▶ To do:
Produce all the records again exactly as they stand.

▶ Data to process:

▬▬▬

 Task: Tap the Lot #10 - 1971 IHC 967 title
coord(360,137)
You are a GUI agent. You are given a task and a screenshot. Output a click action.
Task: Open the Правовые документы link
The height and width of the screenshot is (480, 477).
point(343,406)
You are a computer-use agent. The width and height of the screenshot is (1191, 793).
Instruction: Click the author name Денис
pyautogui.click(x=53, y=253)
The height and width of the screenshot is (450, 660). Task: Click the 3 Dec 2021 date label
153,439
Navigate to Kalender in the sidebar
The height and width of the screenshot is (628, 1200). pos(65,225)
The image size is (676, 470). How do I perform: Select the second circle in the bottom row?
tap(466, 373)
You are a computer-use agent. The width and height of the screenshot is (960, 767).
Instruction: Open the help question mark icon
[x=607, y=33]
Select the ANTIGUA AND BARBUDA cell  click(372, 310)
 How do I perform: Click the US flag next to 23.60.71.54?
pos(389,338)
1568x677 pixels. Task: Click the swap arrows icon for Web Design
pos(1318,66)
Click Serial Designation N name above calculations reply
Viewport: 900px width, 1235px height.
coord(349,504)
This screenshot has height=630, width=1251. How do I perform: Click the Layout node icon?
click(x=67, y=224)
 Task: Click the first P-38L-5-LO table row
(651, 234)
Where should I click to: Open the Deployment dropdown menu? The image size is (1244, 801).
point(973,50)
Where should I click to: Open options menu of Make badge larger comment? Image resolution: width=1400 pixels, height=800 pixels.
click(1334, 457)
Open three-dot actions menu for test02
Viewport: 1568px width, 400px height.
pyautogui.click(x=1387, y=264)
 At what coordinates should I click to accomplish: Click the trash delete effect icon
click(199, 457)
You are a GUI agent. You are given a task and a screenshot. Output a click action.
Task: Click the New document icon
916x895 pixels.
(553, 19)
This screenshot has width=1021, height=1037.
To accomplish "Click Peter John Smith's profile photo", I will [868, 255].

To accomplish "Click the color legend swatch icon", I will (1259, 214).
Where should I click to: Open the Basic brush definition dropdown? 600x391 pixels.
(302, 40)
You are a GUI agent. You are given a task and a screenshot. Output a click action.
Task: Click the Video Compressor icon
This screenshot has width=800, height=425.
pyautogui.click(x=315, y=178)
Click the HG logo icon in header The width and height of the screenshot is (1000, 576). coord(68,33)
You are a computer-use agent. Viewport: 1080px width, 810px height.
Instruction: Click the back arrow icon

▬▬▬

▶ Exercise response:
 Task: Tap the Lot #10 - 1971 IHC 967 title
coord(360,137)
You are a GUI agent. You are given a task and a screenshot. Output a click action.
Task: Open the Правовые документы link
The height and width of the screenshot is (480, 477).
point(343,406)
You are a computer-use agent. The width and height of the screenshot is (1191, 793).
Instruction: Click the author name Денис
pyautogui.click(x=53, y=253)
The height and width of the screenshot is (450, 660). Task: Click the 3 Dec 2021 date label
153,439
Navigate to Kalender in the sidebar
The height and width of the screenshot is (628, 1200). pos(65,225)
The image size is (676, 470). How do I perform: Select the second circle in the bottom row?
tap(466, 373)
You are a computer-use agent. The width and height of the screenshot is (960, 767).
Instruction: Open the help question mark icon
[x=607, y=33]
Select the ANTIGUA AND BARBUDA cell  click(372, 310)
 How do I perform: Click the US flag next to 23.60.71.54?
pos(389,338)
1568x677 pixels. Task: Click the swap arrows icon for Web Design
pos(1318,66)
Click Serial Designation N name above calculations reply
Viewport: 900px width, 1235px height.
coord(349,504)
This screenshot has height=630, width=1251. How do I perform: Click the Layout node icon?
click(x=67, y=224)
 Task: Click the first P-38L-5-LO table row
(651, 234)
Where should I click to: Open the Deployment dropdown menu? The image size is (1244, 801).
point(973,50)
Where should I click to: Open options menu of Make badge larger comment? Image resolution: width=1400 pixels, height=800 pixels.
click(1334, 457)
Open three-dot actions menu for test02
Viewport: 1568px width, 400px height.
pyautogui.click(x=1387, y=264)
 At what coordinates should I click to accomplish: Click the trash delete effect icon
click(199, 457)
You are a GUI agent. You are given a task and a screenshot. Output a click action.
Task: Click the New document icon
916x895 pixels.
(553, 19)
This screenshot has width=1021, height=1037.
To accomplish "Click Peter John Smith's profile photo", I will [868, 255].

To accomplish "Click the color legend swatch icon", I will (1259, 214).
Where should I click to: Open the Basic brush definition dropdown? 600x391 pixels.
(302, 40)
You are a GUI agent. You are given a task and a screenshot. Output a click action.
Task: Click the Video Compressor icon
This screenshot has width=800, height=425.
pyautogui.click(x=315, y=178)
Click the HG logo icon in header The width and height of the screenshot is (1000, 576). coord(68,33)
You are a computer-use agent. Viewport: 1080px width, 810px height.
Instruction: Click the back arrow icon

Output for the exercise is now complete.